The entomological survey was performed by collecting mosquitoes in six locations between September 2019 (Nyakon, Mbougam, Mibellon, Ngatti) and March 2020 (Banyo, Panyere and Meng) (Fig. 1). The epidemiological survey was carried out in November 2020 in four villages: Moinkoing, Mibellon and Mbougam chefferie, all in the Ngatti health district located in the Adamawa Region of Cameroon, Bankim sub-division.

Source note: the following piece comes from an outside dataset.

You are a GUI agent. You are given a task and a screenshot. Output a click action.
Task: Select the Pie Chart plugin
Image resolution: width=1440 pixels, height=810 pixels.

The study carried out by Tchouakui et al. [21] showed a P. malariae/P. ovale or P. vivax infection rate of 4% in the mosquito population of Mibellon village, one of the villages in our study area.

Fig. 1
figure 1

Map of collection sites

A sampling of participants

The sample size of the human population was calculated following the formula: s = z2 × P × (1 − P)/m2 [22], where s = sample size for infinite population and z = Z-score (a Z-score of 1.96 was used with a 95% confidence level), P = the percentage of population probability (assumed to be 50% = 0.5) and m = the margin of error (taken to be 5% = 0.05). All people from year 1 and thereafter were considered for blood collection.

Blood collection and staining

During the survey, malaria diagnosis was carried out using thick blood smears, RDTs (CareStart™ Malaria Pf/PAN (HRP2/pLDH) Combo, Access Bio Inc. 65 Clyde Road. Somerset, NJ, 08873). and PCR analyses. Body weight, temperature, gender and age of subjects sampled in the study were taken into account. The blood was collected on slides in all the localities and on Whatman FTA cards (Sigma-Aldrich, St. Louis, MO, USA) only in Mibellon and Moinkoing villages.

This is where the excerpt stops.